Your goal: Please rewrite the entries from the line containing "The width and" through the line containing "Action: click(527, 112)", inclusive, renaming "Personal" to "Trusted Root" and leaving everything else unchanged.
** start Listed records **
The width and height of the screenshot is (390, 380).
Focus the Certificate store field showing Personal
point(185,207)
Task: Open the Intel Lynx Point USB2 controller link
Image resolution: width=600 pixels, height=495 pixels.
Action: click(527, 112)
** end Listed records **
** start Listed records **
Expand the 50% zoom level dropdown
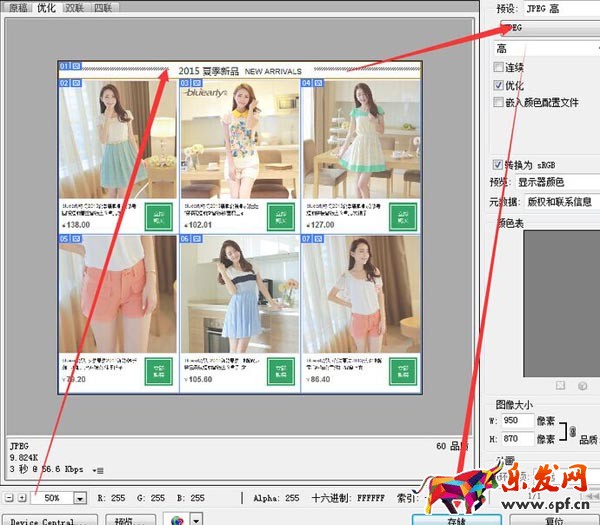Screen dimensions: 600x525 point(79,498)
** end Listed records **
Complete output:
The width and height of the screenshot is (390, 380).
Focus the Certificate store field showing Trusted Root
point(185,207)
Task: Open the Intel Lynx Point USB2 controller link
Image resolution: width=600 pixels, height=495 pixels.
Action: click(527, 112)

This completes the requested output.